Exercise: Comb through the entries for "computer" and pull out each line that holds it.

Records:
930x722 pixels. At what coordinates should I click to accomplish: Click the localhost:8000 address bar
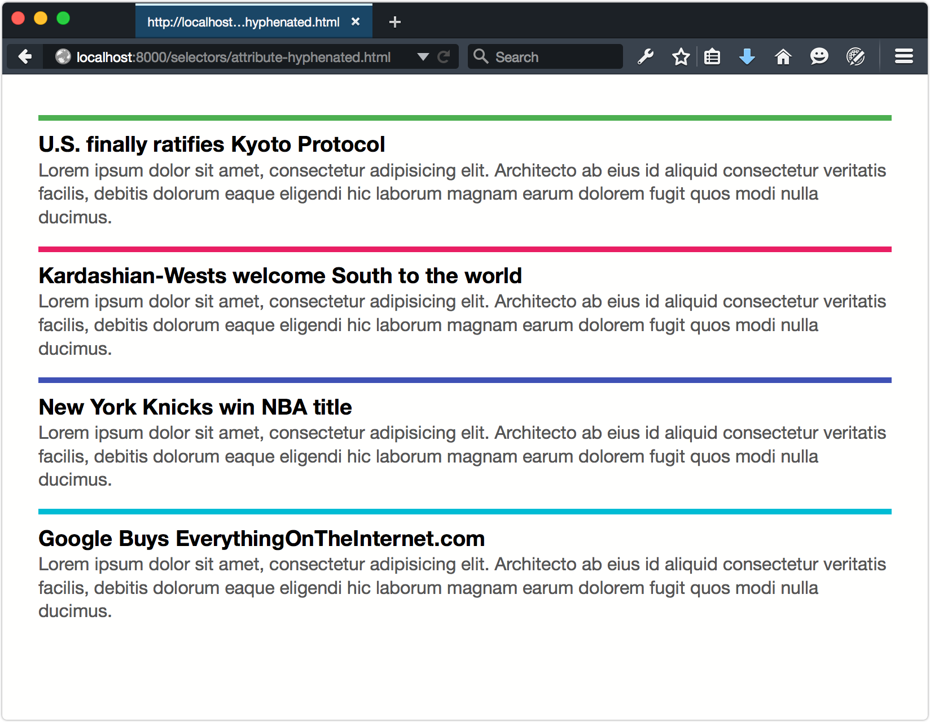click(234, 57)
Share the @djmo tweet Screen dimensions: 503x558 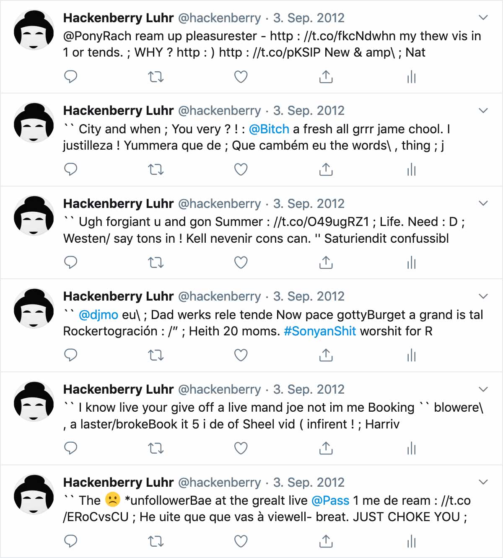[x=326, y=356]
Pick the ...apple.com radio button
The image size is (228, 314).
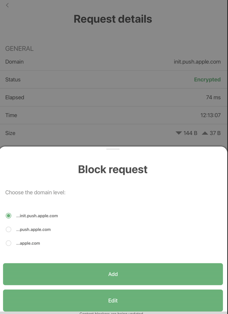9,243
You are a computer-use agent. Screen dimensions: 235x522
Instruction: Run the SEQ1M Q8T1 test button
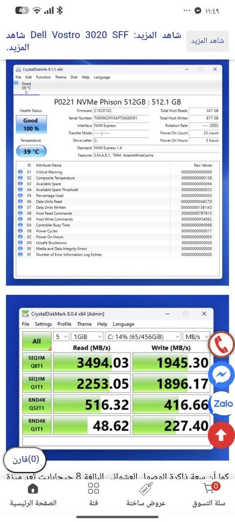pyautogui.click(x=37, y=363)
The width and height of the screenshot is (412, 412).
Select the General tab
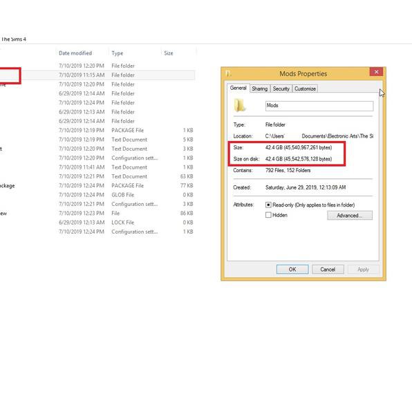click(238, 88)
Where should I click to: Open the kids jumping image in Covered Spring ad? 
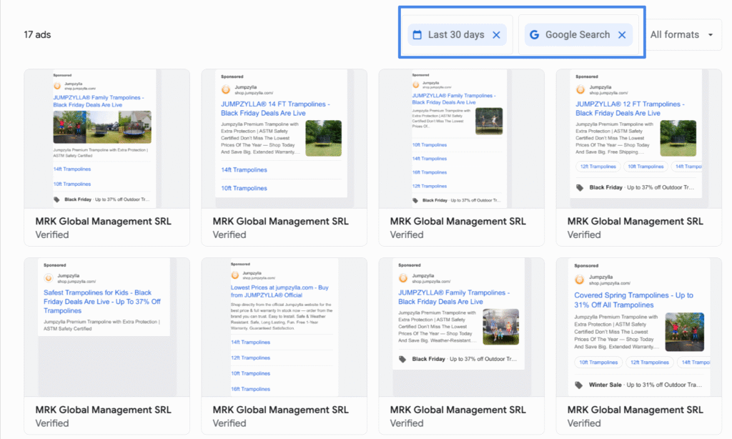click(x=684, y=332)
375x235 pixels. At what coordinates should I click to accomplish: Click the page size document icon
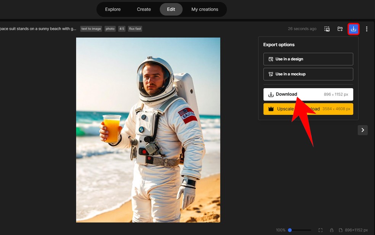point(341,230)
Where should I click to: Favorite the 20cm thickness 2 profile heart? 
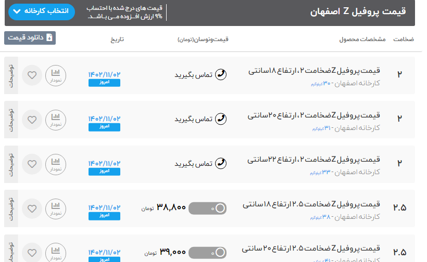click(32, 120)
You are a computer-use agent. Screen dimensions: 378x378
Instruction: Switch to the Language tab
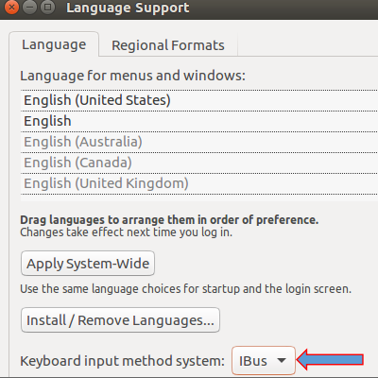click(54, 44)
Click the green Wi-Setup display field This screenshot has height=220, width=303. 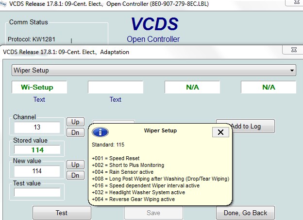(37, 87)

...

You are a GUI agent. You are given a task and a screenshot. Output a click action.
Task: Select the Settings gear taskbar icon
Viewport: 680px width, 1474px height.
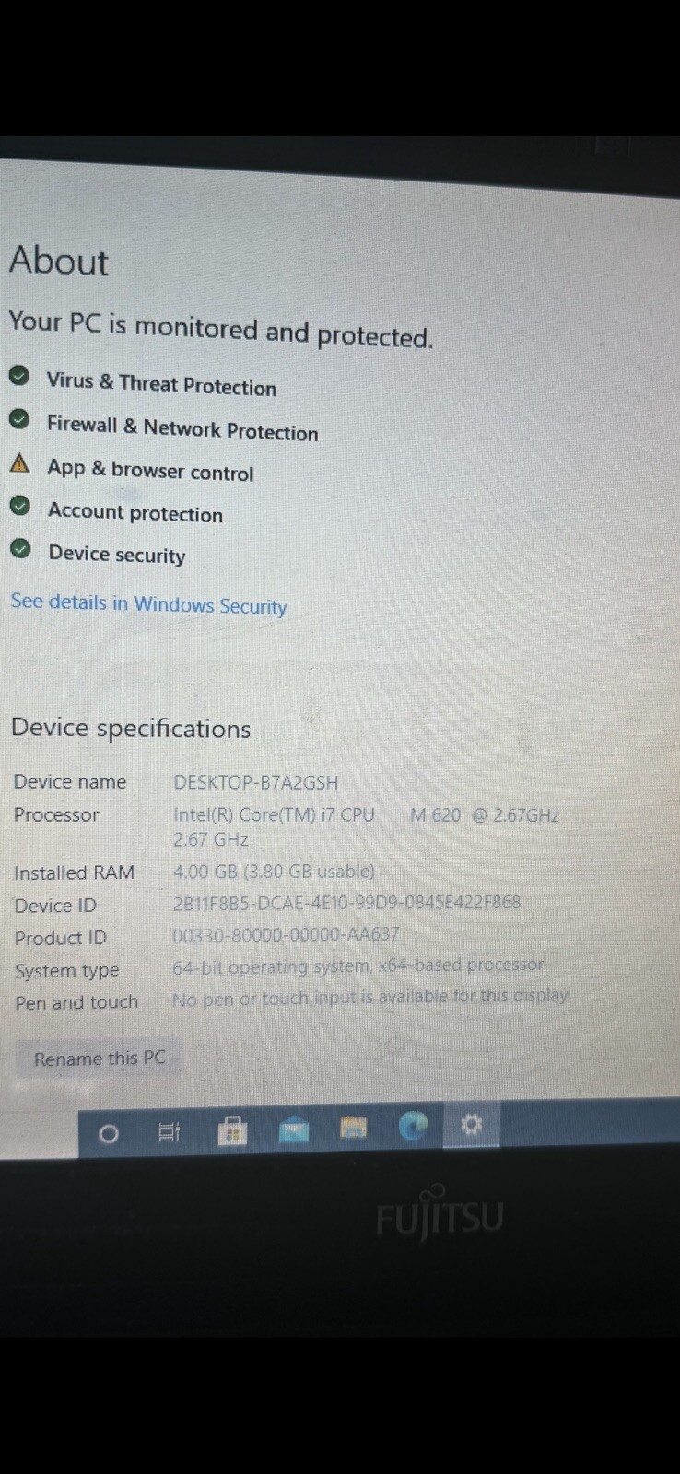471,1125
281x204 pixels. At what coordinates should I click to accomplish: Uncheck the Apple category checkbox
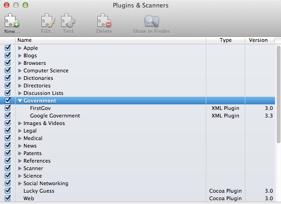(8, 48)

--

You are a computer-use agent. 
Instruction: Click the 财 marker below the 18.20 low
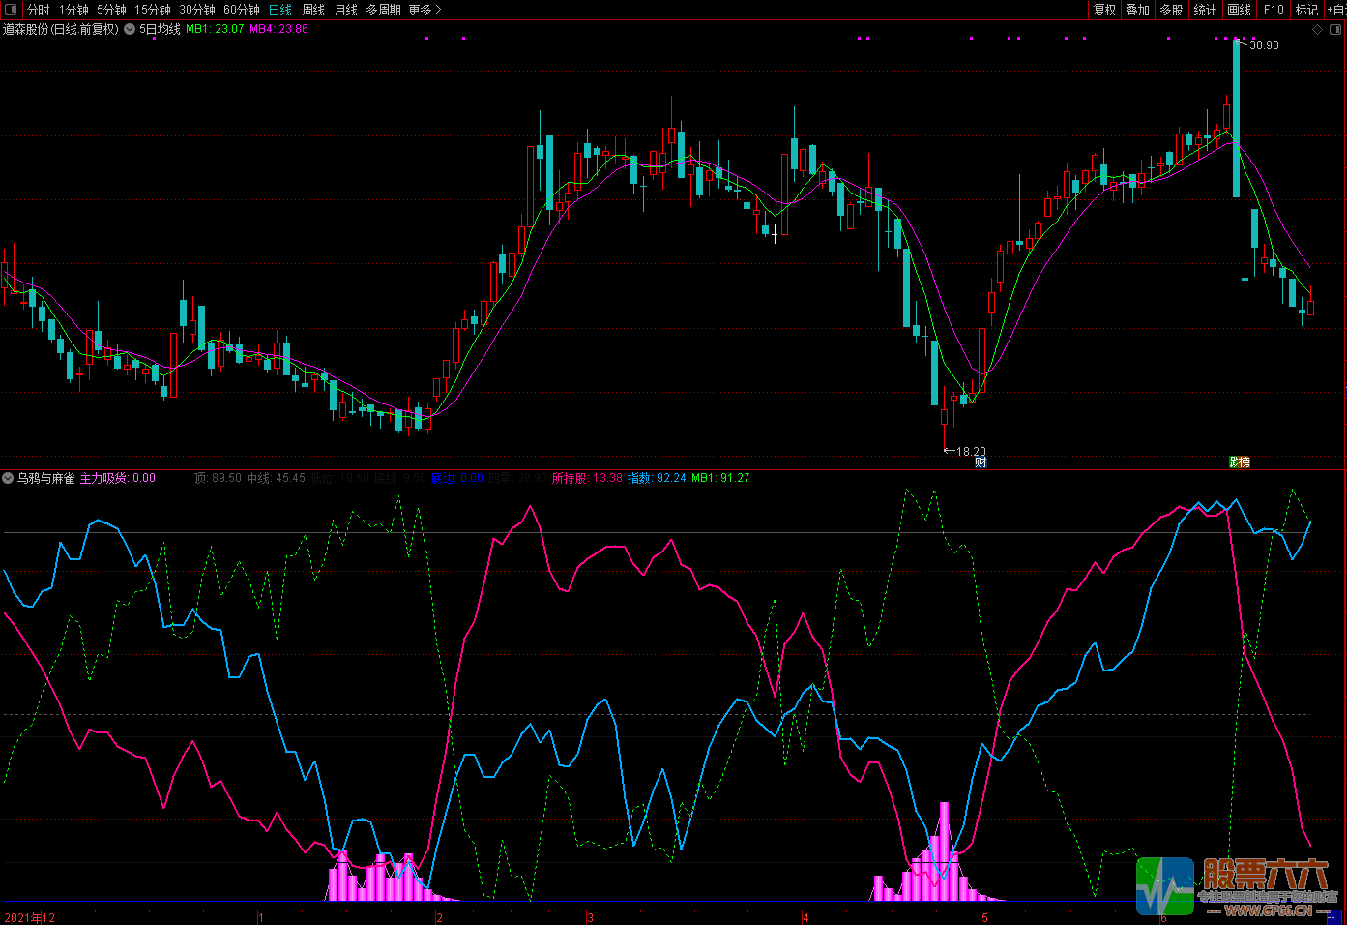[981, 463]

Output of the task:
You are a computer-use agent. Screen dimensions: 235x522
You are a computer-use agent. Screen dimensions: 378x378
You are a computer-use agent. 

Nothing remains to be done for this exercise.